The Brave Little Parrot
Putnam · 1998 · paperback, hardcover
Ages 5-9 Buddhist
A single Jataka tale — the Buddha as a parrot, flying back and forth to a burning forest with droplets of water on his wings — rendered as a picture book by one of the strongest folktale retellers writing in English.
Editor's review
The Jataka tales — the cycle of stories about the Buddha’s previous lives as animals — are one of the great unsung children’s literatures of the world. They are simple, kind, and structurally repeatable: in each one, the Buddha- to-be does the thing the moment calls for, without calculation, and the world responds. The trouble is that English-language collections of them are either out of print, scholarly, or pious in a way children find off-putting.

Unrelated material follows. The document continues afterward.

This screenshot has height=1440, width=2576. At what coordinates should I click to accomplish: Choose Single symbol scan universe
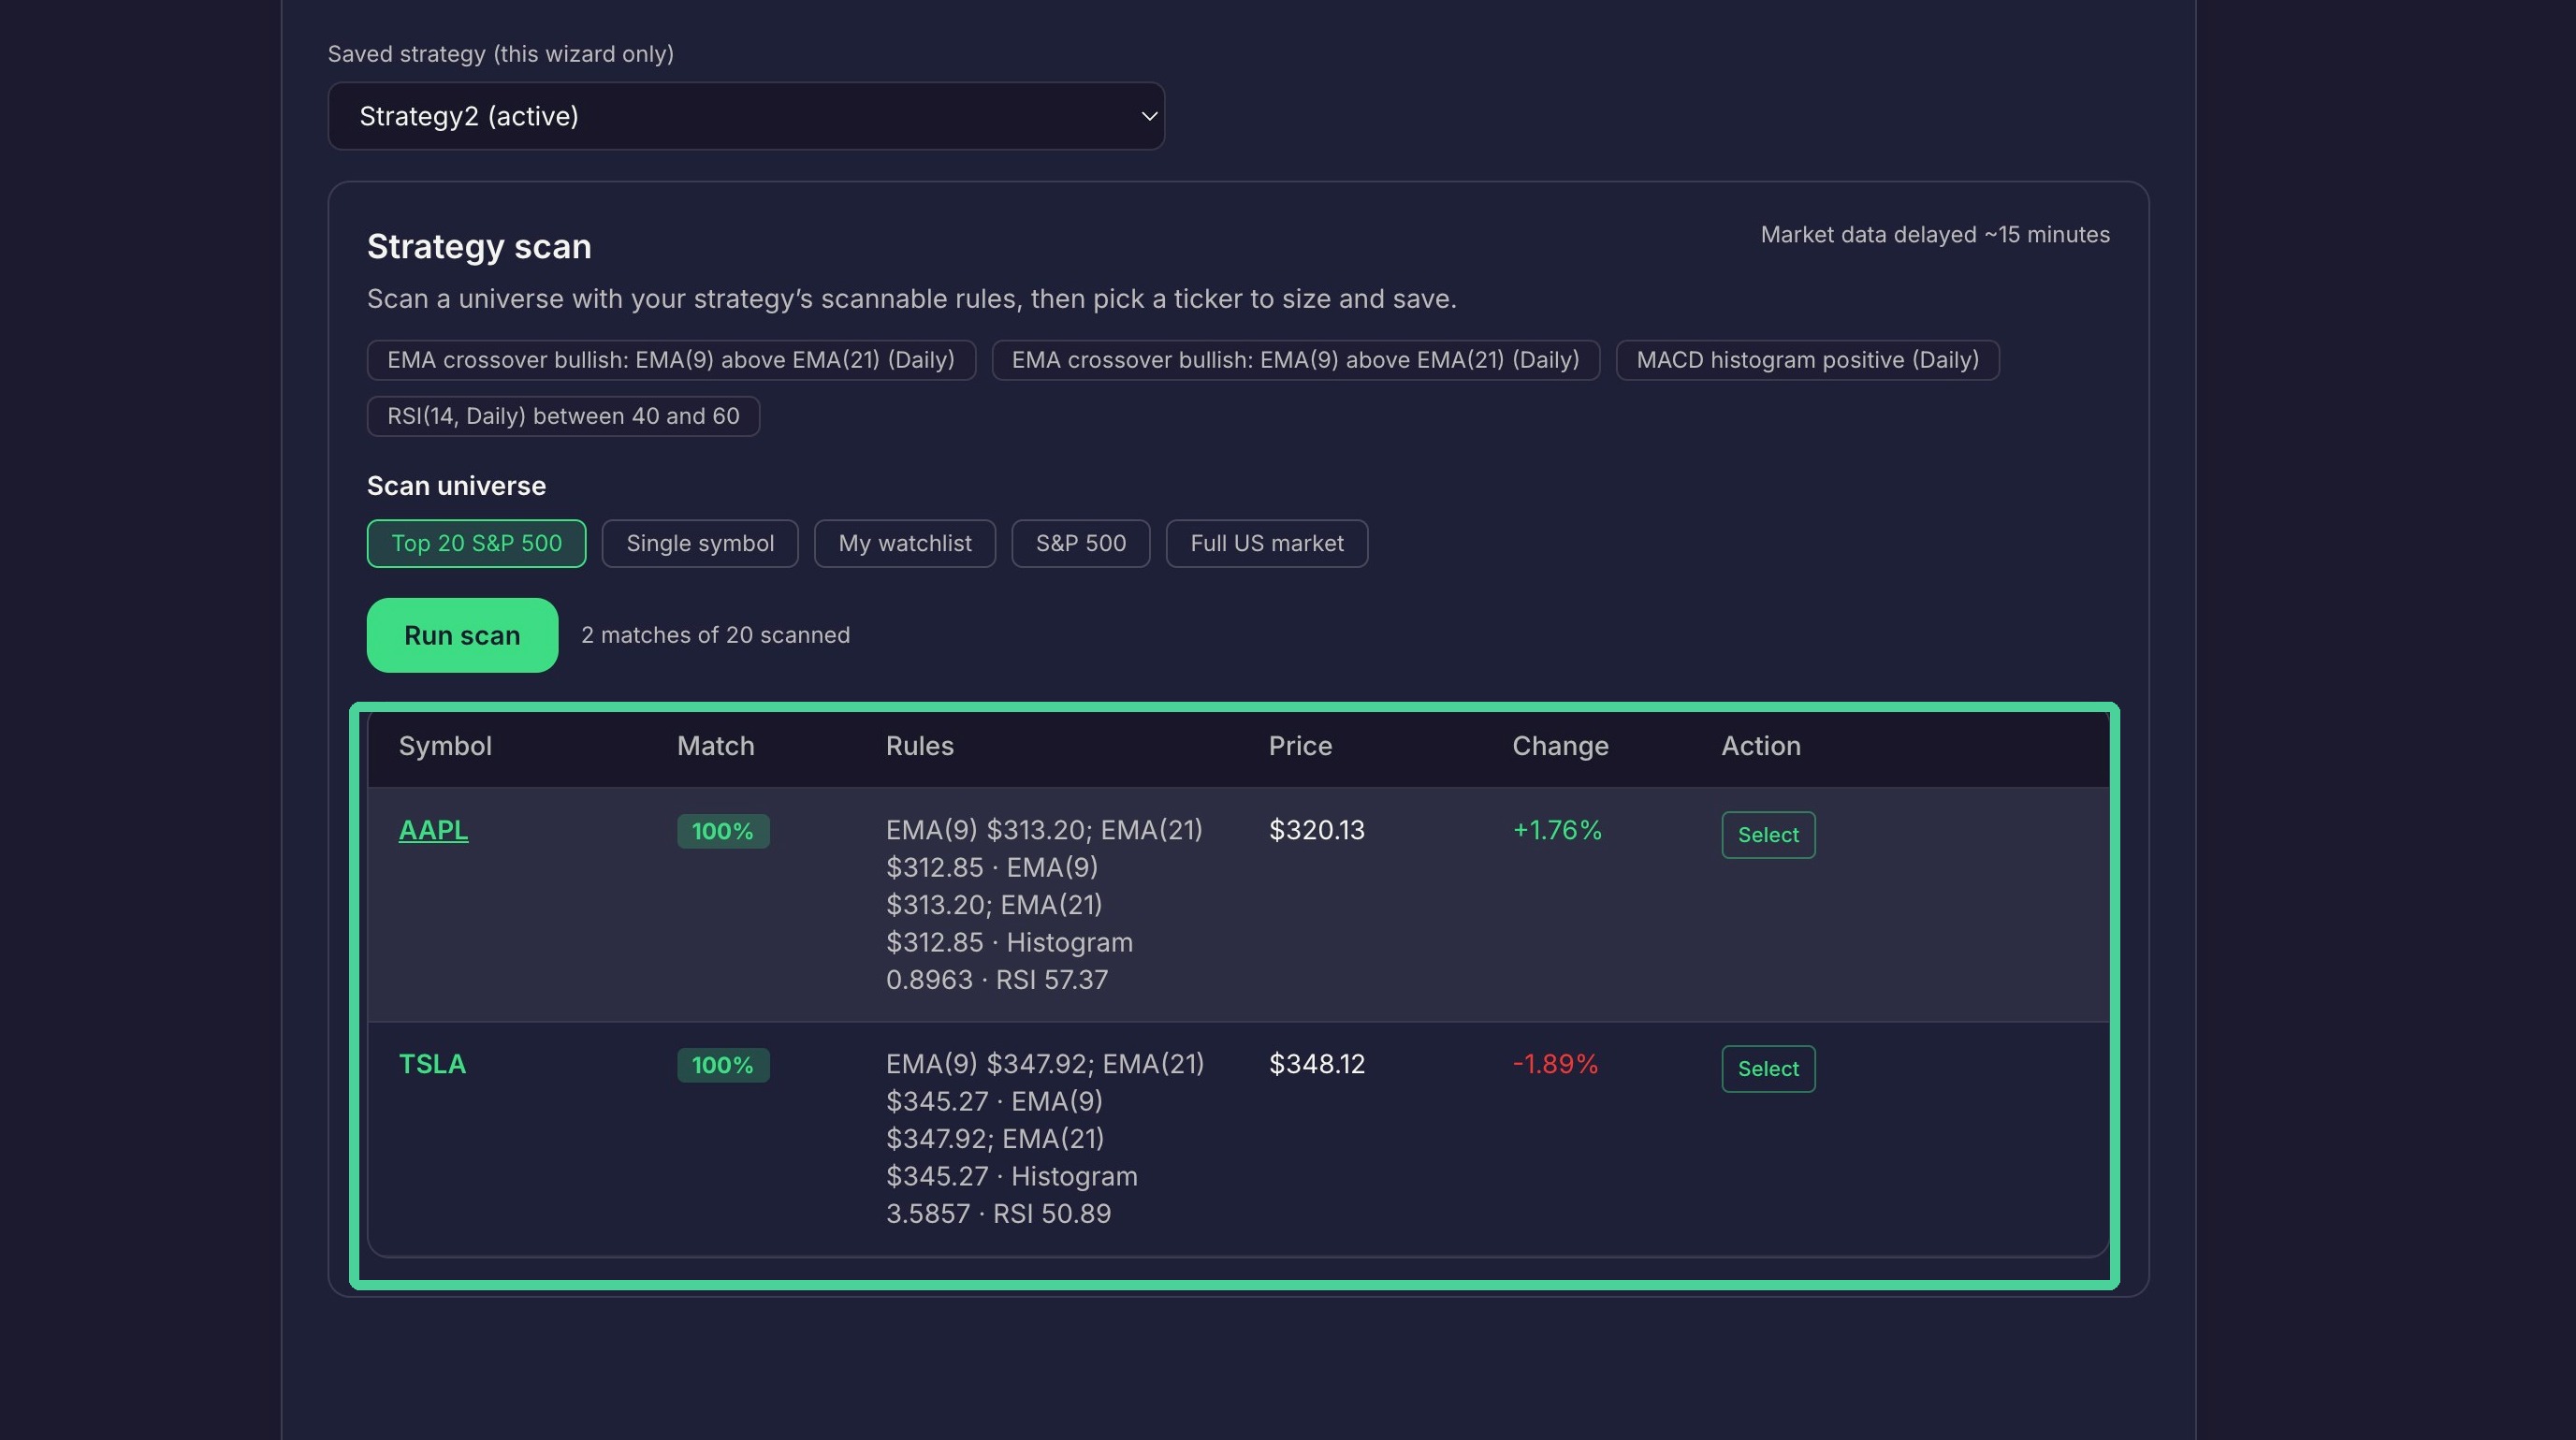[700, 543]

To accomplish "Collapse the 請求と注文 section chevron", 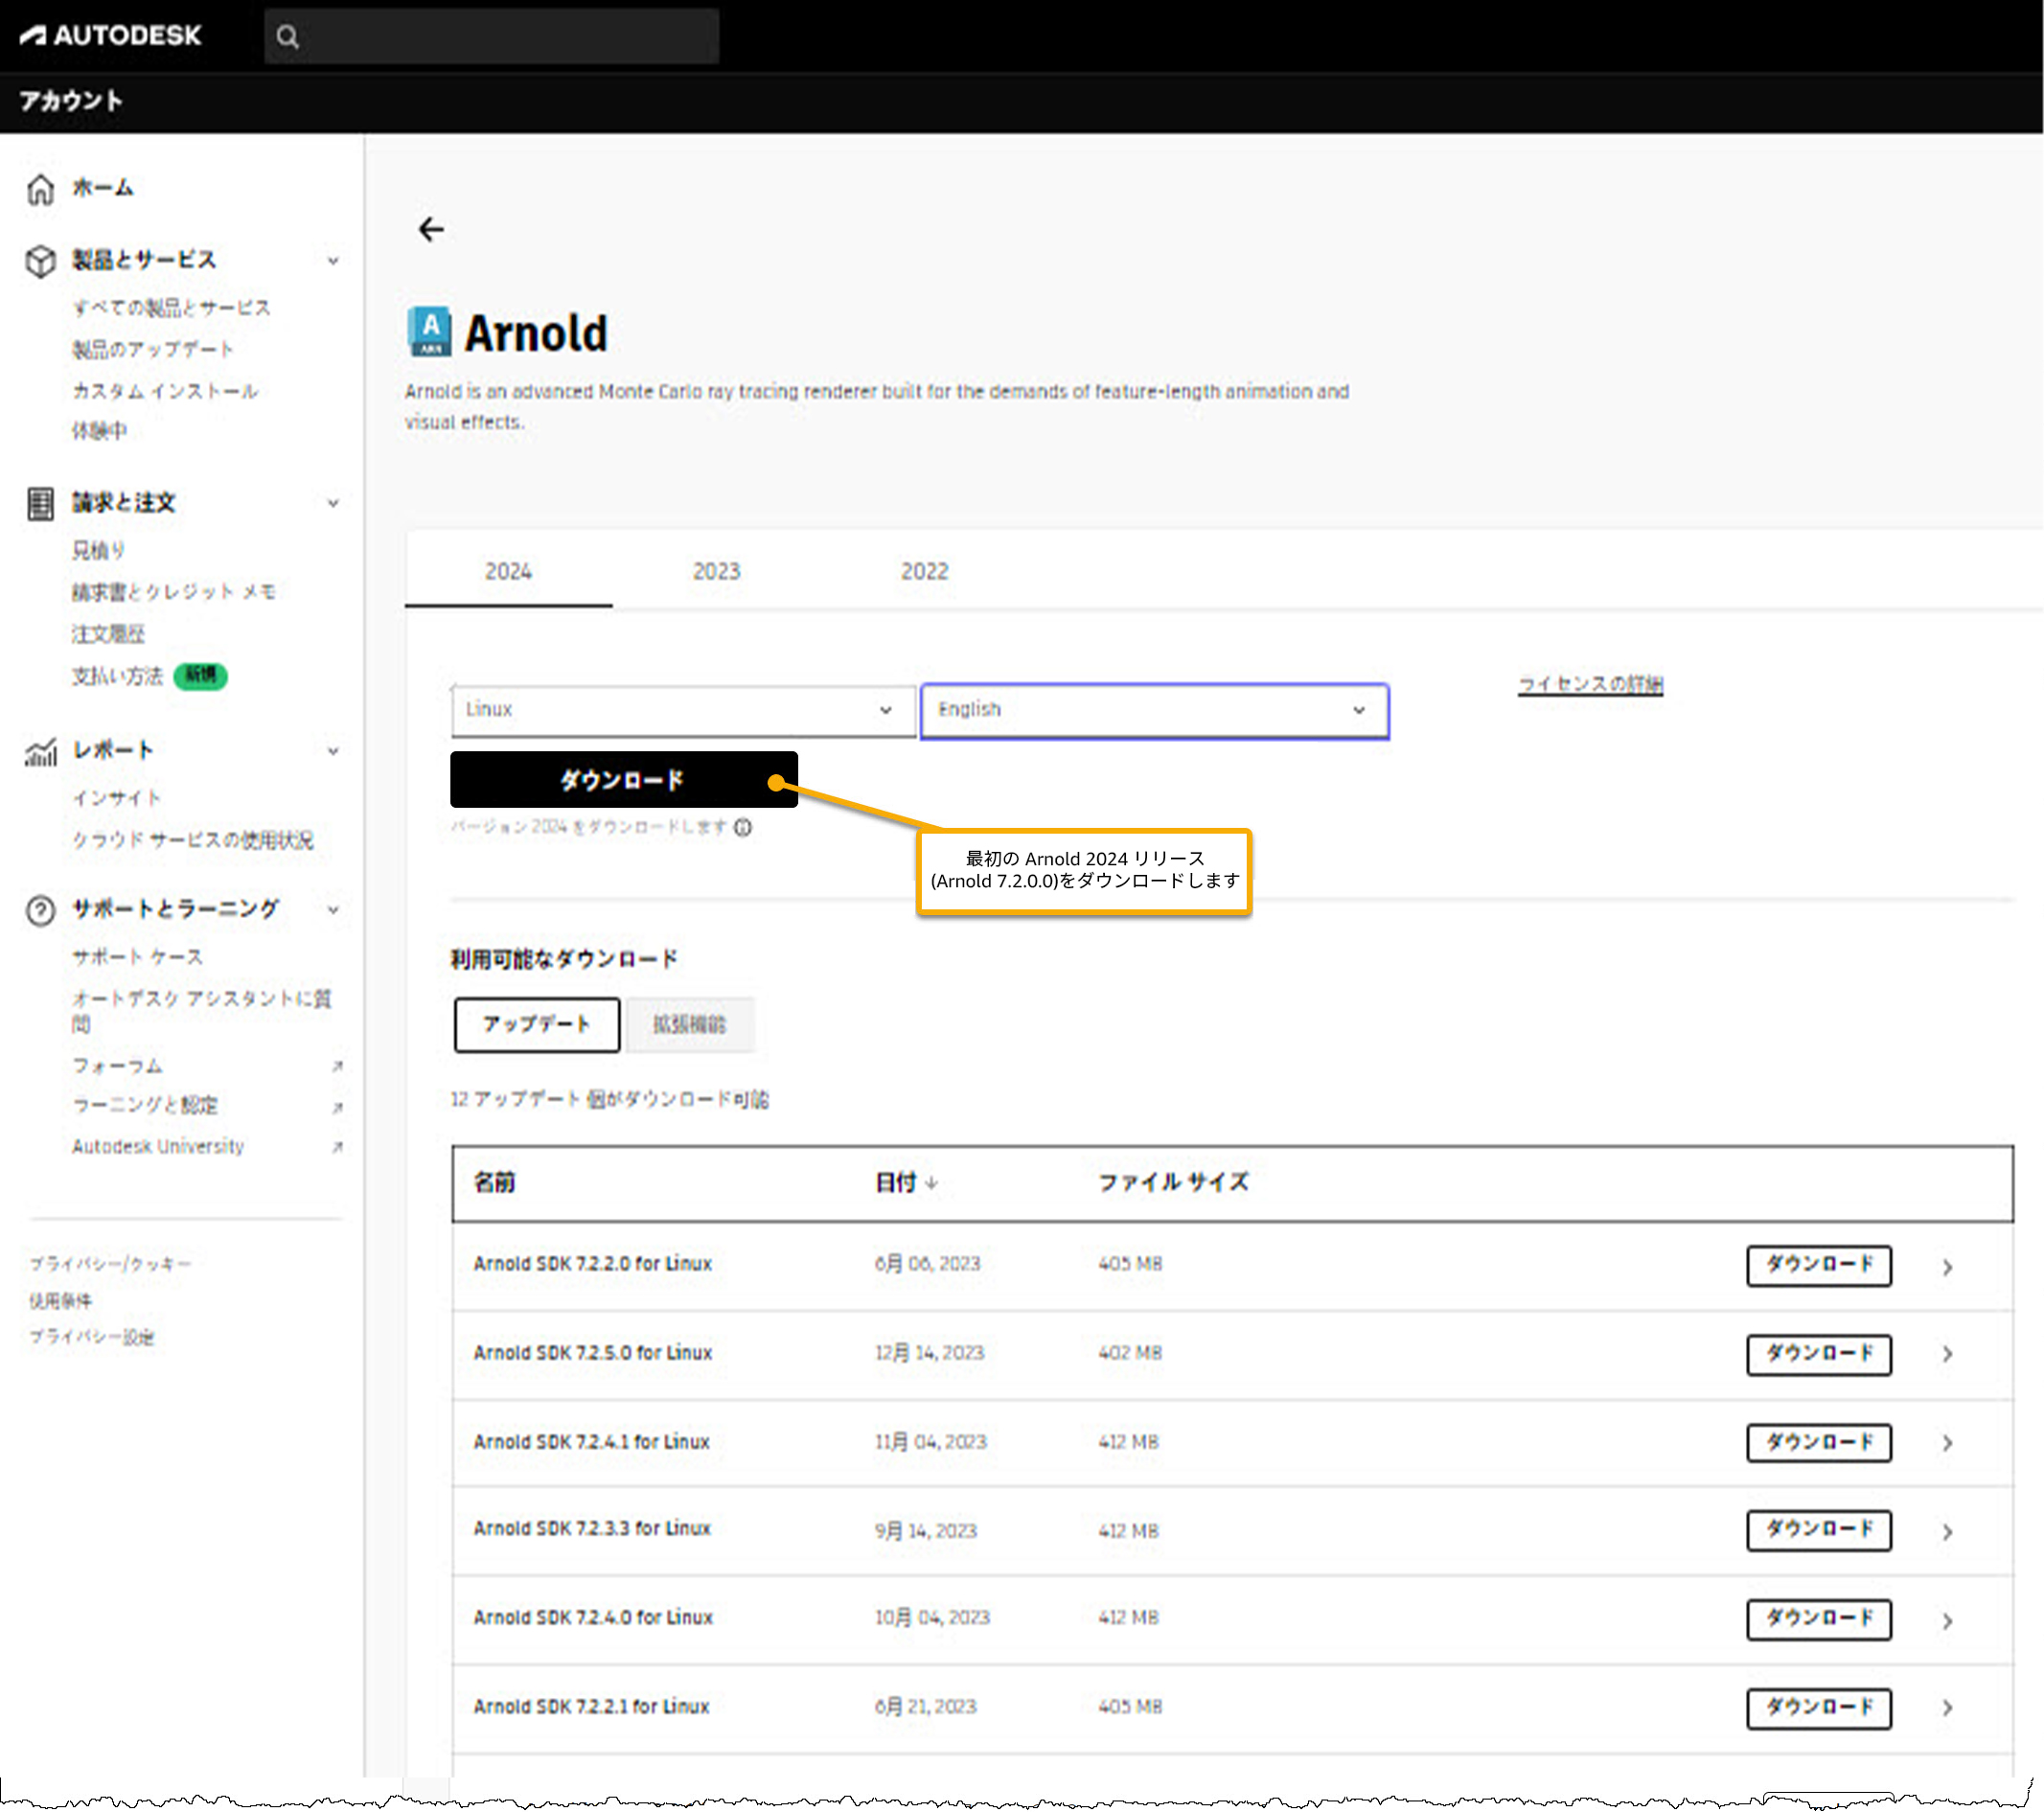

Rafe Martin, who has spent his career as a folktale reteller and a practising Zen Buddhist, has done the best single-tale picture-book version of any Jataka — this one. The forest is on fire. The parrot flies to the river, wets his wings, returns, and shakes a few drops onto the flames. He does it again. And again. The gods of the forest are watching, and they are first amused, then troubled, then moved. The story turns when one of them — there are several traditional versions — comes down to help, and the rain begins.
Martin’s text is rhythmic, almost chant-like, which is right for the source material. Susan Gaber’s paintings are warm and slightly stylized — the parrot is small and brave, the forest is large and green, the fire is real but not overwhelming. The pacing of the book — slow, then faster, then a beat of stillness, then the rain — is unusual for the age band and is what makes the ending feel earned.
A first Jataka book for a 5-year-old. A first Buddhist book about effort and selflessness without the moralizing framing. Pairs naturally with the longer biographies of the Buddha — Under the Bodhi Tree, Demi’s Buddha — once a child wants to know what kind of teacher this person who once was a parrot grew up to be.
Stays in print under various imprints; the Putnam hardcover and the Puffin paperback are the two common editions.